Data voor het lokaliseren van beschreven items:
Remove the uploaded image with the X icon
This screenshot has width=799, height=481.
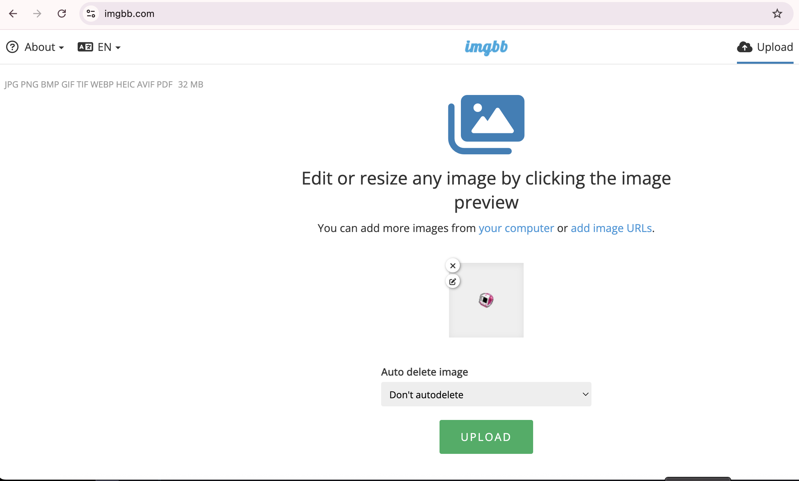pos(452,265)
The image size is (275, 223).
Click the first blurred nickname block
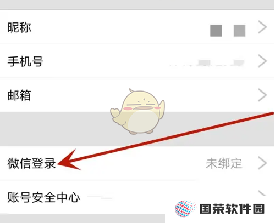(x=216, y=31)
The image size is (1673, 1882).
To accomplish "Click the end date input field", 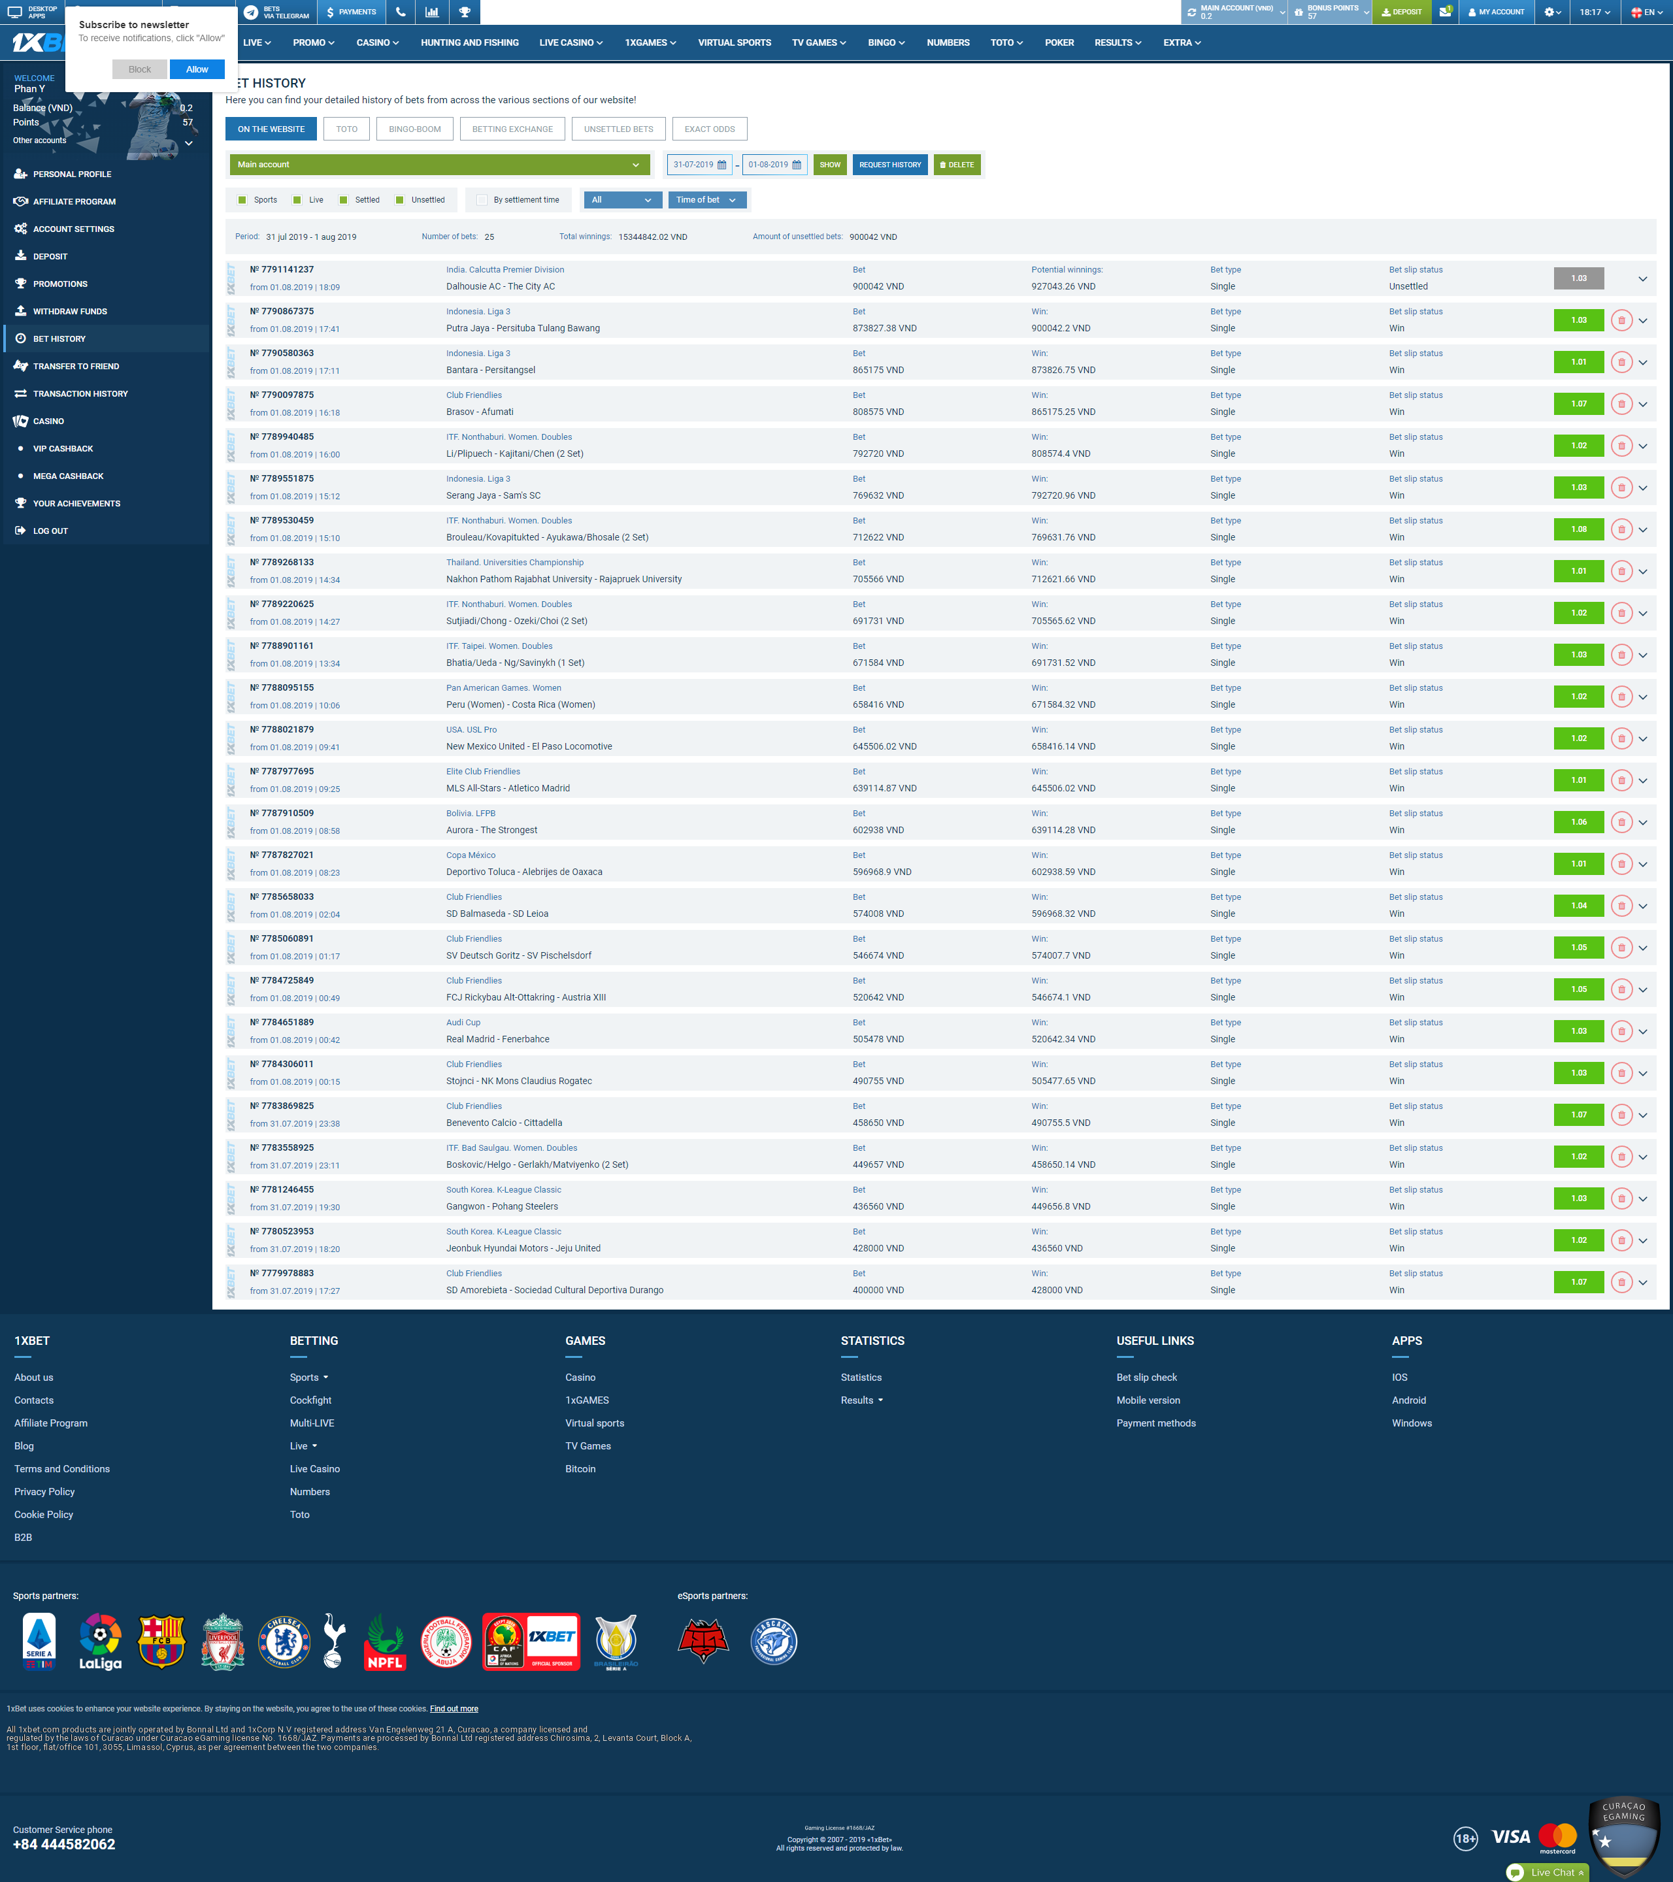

- _Korte opdracht_: Kun je alle data hierboven regel voor regel ongewijzigd opnieuw weergeven, maar zonder de afbeeldingen?

- _Uitvoer opdracht_:
Remove the uploaded image with the X icon
This screenshot has width=799, height=481.
pos(452,265)
The image size is (275, 223).
Click the first blurred nickname block
(x=216, y=31)
The image size is (1673, 1882).
To accomplish "Click the end date input field", 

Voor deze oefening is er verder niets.